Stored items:
↓↓↓

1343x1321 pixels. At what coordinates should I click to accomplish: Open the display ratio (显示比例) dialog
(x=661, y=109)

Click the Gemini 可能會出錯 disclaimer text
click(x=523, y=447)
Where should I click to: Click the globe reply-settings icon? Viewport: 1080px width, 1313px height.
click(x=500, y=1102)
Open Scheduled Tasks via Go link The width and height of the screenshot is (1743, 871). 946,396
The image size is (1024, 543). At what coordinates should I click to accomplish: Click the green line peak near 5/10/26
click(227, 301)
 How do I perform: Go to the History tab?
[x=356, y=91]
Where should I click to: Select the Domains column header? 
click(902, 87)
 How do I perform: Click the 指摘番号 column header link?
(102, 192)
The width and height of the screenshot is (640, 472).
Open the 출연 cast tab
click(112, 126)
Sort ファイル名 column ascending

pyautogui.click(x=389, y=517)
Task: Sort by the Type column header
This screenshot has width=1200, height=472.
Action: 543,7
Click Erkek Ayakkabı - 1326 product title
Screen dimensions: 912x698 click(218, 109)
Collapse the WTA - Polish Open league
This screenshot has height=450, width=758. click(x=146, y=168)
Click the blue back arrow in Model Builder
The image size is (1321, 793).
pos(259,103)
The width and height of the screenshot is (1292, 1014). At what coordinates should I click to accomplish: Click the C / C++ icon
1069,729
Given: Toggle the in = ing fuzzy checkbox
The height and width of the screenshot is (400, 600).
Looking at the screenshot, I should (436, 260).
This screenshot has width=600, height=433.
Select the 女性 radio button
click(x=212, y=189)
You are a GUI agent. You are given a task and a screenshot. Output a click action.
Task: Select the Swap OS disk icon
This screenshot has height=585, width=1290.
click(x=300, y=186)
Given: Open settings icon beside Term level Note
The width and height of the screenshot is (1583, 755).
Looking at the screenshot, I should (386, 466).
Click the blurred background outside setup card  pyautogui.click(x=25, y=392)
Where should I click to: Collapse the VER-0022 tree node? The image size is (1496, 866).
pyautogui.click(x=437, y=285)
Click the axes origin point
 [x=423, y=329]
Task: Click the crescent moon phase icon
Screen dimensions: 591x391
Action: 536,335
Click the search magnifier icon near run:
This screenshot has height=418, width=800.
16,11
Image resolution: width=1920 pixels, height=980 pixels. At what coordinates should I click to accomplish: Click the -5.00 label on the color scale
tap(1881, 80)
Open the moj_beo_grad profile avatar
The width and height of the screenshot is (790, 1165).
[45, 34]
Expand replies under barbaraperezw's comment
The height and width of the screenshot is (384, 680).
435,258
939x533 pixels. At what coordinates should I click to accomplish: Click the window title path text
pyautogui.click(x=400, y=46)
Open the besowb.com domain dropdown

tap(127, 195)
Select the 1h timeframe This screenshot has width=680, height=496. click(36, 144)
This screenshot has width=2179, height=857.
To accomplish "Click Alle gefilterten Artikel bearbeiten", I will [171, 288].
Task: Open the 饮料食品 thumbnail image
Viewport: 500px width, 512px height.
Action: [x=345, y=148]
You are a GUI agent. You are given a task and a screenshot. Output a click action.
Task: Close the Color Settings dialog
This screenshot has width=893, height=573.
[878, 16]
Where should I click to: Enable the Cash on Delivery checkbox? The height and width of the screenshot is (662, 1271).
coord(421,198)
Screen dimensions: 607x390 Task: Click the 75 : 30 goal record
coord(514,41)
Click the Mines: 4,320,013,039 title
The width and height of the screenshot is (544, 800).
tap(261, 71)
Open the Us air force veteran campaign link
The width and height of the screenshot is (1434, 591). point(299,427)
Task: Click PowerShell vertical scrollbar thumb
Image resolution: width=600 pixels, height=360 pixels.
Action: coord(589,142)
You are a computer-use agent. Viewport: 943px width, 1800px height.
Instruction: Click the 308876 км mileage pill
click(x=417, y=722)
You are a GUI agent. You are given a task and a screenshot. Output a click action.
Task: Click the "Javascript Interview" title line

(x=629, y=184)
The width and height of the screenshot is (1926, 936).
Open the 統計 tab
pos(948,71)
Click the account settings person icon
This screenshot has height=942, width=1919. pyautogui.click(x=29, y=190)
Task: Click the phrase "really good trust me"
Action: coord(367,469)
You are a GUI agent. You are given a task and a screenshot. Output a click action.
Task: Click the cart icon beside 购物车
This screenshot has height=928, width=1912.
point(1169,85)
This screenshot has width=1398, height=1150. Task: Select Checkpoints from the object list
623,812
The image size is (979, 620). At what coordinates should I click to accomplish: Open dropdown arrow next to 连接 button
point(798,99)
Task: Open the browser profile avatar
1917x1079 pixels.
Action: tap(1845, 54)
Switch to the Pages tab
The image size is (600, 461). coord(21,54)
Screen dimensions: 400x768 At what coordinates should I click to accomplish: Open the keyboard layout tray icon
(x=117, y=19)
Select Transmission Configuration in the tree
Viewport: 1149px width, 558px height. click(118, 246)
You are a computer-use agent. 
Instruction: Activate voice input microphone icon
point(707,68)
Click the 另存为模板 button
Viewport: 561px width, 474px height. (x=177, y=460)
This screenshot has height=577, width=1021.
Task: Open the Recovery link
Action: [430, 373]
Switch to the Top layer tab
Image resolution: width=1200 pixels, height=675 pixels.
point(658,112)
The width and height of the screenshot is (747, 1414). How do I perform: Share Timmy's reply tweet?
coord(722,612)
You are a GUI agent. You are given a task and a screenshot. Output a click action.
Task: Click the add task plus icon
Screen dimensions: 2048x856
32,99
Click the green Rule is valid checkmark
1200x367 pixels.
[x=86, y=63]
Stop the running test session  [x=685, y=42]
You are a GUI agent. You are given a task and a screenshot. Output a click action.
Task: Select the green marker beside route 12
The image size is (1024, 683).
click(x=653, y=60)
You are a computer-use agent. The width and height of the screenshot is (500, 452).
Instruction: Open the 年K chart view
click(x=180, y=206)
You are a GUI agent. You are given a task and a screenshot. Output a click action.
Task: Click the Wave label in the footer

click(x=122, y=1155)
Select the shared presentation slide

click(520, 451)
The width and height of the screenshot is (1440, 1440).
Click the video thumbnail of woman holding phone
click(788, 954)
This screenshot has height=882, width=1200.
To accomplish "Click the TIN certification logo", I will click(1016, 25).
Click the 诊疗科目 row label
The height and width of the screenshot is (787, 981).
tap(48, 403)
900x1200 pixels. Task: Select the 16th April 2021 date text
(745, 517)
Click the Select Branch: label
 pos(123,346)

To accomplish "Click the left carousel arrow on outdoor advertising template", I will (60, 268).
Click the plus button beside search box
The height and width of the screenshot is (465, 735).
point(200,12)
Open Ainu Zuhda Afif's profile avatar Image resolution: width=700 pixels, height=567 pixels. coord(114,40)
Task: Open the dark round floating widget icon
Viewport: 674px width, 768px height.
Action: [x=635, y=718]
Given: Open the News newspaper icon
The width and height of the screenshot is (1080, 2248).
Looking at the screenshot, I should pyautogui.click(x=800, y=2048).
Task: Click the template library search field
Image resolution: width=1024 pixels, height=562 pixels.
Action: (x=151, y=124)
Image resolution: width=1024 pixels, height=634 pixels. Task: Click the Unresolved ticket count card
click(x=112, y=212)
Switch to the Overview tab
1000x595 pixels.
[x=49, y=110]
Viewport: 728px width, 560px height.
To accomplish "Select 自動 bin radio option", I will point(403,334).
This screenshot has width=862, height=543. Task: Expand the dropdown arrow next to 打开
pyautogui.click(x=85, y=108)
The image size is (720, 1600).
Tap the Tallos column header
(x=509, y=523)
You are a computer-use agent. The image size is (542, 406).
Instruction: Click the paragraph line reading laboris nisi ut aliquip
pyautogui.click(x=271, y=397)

↑↑↑

### Task instructions
Every line of the data above that includes "profile" should be listed.

### Response area
Open the moj_beo_grad profile avatar
Task: Open the browser profile avatar
Open Ainu Zuhda Afif's profile avatar Image resolution: width=700 pixels, height=567 pixels. coord(114,40)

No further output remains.